→ **EXERCISE BRIEF**
Reproduce each record in the listing below exactly as written.

************

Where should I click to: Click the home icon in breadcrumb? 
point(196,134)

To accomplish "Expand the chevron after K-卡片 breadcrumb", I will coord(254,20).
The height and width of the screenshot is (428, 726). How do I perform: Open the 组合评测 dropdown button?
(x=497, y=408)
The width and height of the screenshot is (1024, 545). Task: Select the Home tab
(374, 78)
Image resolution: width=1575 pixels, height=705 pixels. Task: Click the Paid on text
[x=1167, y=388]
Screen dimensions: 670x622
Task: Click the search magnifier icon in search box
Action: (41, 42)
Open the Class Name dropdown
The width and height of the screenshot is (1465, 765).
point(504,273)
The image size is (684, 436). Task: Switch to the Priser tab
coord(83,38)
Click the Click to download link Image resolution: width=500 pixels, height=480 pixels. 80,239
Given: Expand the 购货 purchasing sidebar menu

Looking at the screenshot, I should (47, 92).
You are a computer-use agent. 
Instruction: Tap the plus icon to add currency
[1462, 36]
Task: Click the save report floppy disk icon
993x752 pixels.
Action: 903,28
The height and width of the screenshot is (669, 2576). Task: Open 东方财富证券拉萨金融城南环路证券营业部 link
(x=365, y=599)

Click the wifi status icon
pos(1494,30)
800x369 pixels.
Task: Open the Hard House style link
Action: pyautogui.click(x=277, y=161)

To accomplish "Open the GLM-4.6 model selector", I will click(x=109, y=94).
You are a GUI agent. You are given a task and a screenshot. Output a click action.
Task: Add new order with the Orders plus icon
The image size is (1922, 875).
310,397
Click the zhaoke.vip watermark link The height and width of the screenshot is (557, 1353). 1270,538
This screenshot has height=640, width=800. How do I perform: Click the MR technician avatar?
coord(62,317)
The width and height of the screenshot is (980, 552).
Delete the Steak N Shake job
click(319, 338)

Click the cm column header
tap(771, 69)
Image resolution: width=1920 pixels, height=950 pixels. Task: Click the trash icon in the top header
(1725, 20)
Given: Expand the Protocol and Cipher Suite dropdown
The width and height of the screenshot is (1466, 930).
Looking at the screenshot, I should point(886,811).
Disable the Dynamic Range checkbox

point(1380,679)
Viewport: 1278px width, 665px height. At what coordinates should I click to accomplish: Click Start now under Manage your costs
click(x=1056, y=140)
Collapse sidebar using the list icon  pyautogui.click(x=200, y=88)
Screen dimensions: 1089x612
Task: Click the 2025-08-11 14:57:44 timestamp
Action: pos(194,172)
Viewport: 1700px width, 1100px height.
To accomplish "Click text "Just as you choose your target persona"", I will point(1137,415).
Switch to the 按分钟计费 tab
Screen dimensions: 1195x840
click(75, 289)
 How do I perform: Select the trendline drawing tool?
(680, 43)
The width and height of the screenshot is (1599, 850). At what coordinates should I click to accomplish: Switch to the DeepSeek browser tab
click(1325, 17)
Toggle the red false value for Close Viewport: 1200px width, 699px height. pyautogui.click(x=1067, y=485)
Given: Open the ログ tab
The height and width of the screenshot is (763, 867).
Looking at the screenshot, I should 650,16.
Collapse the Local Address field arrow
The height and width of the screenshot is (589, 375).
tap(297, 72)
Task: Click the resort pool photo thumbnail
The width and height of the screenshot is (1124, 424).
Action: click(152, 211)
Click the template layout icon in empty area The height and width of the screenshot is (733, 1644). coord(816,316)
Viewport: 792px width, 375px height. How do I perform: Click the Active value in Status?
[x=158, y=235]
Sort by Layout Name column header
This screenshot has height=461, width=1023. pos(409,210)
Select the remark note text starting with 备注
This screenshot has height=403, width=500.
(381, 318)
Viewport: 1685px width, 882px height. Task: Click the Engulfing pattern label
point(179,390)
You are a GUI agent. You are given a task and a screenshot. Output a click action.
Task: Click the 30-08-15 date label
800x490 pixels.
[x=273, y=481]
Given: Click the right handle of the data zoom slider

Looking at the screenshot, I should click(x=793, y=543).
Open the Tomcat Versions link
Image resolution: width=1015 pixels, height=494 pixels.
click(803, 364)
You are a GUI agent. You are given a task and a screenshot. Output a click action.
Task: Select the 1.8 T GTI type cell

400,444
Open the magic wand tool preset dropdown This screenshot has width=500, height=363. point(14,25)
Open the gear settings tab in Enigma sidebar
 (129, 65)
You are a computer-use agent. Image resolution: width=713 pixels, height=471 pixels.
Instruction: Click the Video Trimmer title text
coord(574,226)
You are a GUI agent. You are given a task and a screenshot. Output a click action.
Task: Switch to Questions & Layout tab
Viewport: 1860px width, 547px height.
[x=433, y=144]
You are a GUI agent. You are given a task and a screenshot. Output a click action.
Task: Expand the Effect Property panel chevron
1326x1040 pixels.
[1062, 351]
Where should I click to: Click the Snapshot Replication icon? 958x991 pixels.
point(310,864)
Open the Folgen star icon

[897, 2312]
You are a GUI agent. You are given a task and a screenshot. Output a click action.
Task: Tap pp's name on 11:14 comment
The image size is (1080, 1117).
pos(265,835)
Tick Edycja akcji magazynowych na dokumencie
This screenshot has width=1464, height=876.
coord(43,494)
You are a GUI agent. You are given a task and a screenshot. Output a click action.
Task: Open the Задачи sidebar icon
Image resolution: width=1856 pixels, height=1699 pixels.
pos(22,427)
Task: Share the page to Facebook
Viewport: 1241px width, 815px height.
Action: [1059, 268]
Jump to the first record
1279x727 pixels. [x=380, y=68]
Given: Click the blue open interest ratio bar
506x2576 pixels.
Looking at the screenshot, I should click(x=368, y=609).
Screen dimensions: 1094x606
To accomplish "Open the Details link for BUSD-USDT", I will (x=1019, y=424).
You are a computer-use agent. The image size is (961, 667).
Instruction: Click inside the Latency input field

************

→ **PROBLEM SOLUTION**
Where should I click to: Click the home icon in breadcrumb? 
point(196,134)

To accomplish "Expand the chevron after K-卡片 breadcrumb", I will coord(254,20).
The height and width of the screenshot is (428, 726). How do I perform: Open the 组合评测 dropdown button?
(x=497, y=408)
The width and height of the screenshot is (1024, 545). Task: Select the Home tab
(374, 78)
Image resolution: width=1575 pixels, height=705 pixels. Task: Click the Paid on text
[x=1167, y=388]
Screen dimensions: 670x622
Task: Click the search magnifier icon in search box
Action: (41, 42)
Open the Class Name dropdown
The width and height of the screenshot is (1465, 765).
point(504,273)
The image size is (684, 436). Task: Switch to the Priser tab
coord(83,38)
Click the Click to download link Image resolution: width=500 pixels, height=480 pixels. 80,239
Given: Expand the 购货 purchasing sidebar menu

Looking at the screenshot, I should (47, 92).
You are a computer-use agent. 
Instruction: Tap the plus icon to add currency
[1462, 36]
Task: Click the save report floppy disk icon
993x752 pixels.
Action: 903,28
The height and width of the screenshot is (669, 2576). Task: Open 东方财富证券拉萨金融城南环路证券营业部 link
(x=365, y=599)

Click the wifi status icon
pos(1494,30)
800x369 pixels.
Task: Open the Hard House style link
Action: pyautogui.click(x=277, y=161)

To accomplish "Open the GLM-4.6 model selector", I will click(x=109, y=94).
You are a GUI agent. You are given a task and a screenshot. Output a click action.
Task: Add new order with the Orders plus icon
The image size is (1922, 875).
310,397
Click the zhaoke.vip watermark link The height and width of the screenshot is (557, 1353). 1270,538
This screenshot has height=640, width=800. How do I perform: Click the MR technician avatar?
coord(62,317)
The width and height of the screenshot is (980, 552).
Delete the Steak N Shake job
click(319, 338)

Click the cm column header
tap(771, 69)
Image resolution: width=1920 pixels, height=950 pixels. Task: Click the trash icon in the top header
(1725, 20)
Given: Expand the Protocol and Cipher Suite dropdown
The width and height of the screenshot is (1466, 930).
Looking at the screenshot, I should point(886,811).
Disable the Dynamic Range checkbox

point(1380,679)
Viewport: 1278px width, 665px height. At what coordinates should I click to accomplish: Click Start now under Manage your costs
click(x=1056, y=140)
Collapse sidebar using the list icon  pyautogui.click(x=200, y=88)
Screen dimensions: 1089x612
Task: Click the 2025-08-11 14:57:44 timestamp
Action: pos(194,172)
Viewport: 1700px width, 1100px height.
To accomplish "Click text "Just as you choose your target persona"", I will point(1137,415).
Switch to the 按分钟计费 tab
Screen dimensions: 1195x840
click(75, 289)
 How do I perform: Select the trendline drawing tool?
(680, 43)
The width and height of the screenshot is (1599, 850). At what coordinates should I click to accomplish: Switch to the DeepSeek browser tab
click(1325, 17)
Toggle the red false value for Close Viewport: 1200px width, 699px height. pyautogui.click(x=1067, y=485)
Given: Open the ログ tab
The height and width of the screenshot is (763, 867).
Looking at the screenshot, I should 650,16.
Collapse the Local Address field arrow
The height and width of the screenshot is (589, 375).
tap(297, 72)
Task: Click the resort pool photo thumbnail
The width and height of the screenshot is (1124, 424).
Action: click(152, 211)
Click the template layout icon in empty area The height and width of the screenshot is (733, 1644). coord(816,316)
Viewport: 792px width, 375px height. How do I perform: Click the Active value in Status?
[x=158, y=235]
Sort by Layout Name column header
This screenshot has height=461, width=1023. pos(409,210)
Select the remark note text starting with 备注
This screenshot has height=403, width=500.
(381, 318)
Viewport: 1685px width, 882px height. Task: Click the Engulfing pattern label
point(179,390)
You are a GUI agent. You are given a task and a screenshot. Output a click action.
Task: Click the 30-08-15 date label
800x490 pixels.
[x=273, y=481]
Given: Click the right handle of the data zoom slider

Looking at the screenshot, I should click(x=793, y=543).
Open the Tomcat Versions link
Image resolution: width=1015 pixels, height=494 pixels.
click(803, 364)
You are a GUI agent. You are given a task and a screenshot. Output a click action.
Task: Select the 1.8 T GTI type cell

400,444
Open the magic wand tool preset dropdown This screenshot has width=500, height=363. point(14,25)
Open the gear settings tab in Enigma sidebar
 (129, 65)
You are a computer-use agent. Image resolution: width=713 pixels, height=471 pixels.
Instruction: Click the Video Trimmer title text
coord(574,226)
You are a GUI agent. You are given a task and a screenshot. Output a click action.
Task: Switch to Questions & Layout tab
Viewport: 1860px width, 547px height.
[x=433, y=144]
You are a GUI agent. You are given a task and a screenshot. Output a click action.
Task: Expand the Effect Property panel chevron
1326x1040 pixels.
[1062, 351]
Where should I click to: Click the Snapshot Replication icon? 958x991 pixels.
point(310,864)
Open the Folgen star icon

[897, 2312]
You are a GUI agent. You are given a task and a screenshot. Output a click action.
Task: Tap pp's name on 11:14 comment
The image size is (1080, 1117).
pos(265,835)
Tick Edycja akcji magazynowych na dokumencie
This screenshot has width=1464, height=876.
coord(43,494)
You are a GUI agent. You are given a task and a screenshot. Output a click action.
Task: Open the Задачи sidebar icon
Image resolution: width=1856 pixels, height=1699 pixels.
pos(22,427)
Task: Share the page to Facebook
Viewport: 1241px width, 815px height.
Action: [1059, 268]
Jump to the first record
1279x727 pixels. [x=380, y=68]
Given: Click the blue open interest ratio bar
506x2576 pixels.
Looking at the screenshot, I should click(x=368, y=609).
Screen dimensions: 1094x606
To accomplish "Open the Details link for BUSD-USDT", I will (x=1019, y=424).
You are a computer-use agent. The image size is (961, 667).
Instruction: Click inside the Latency input field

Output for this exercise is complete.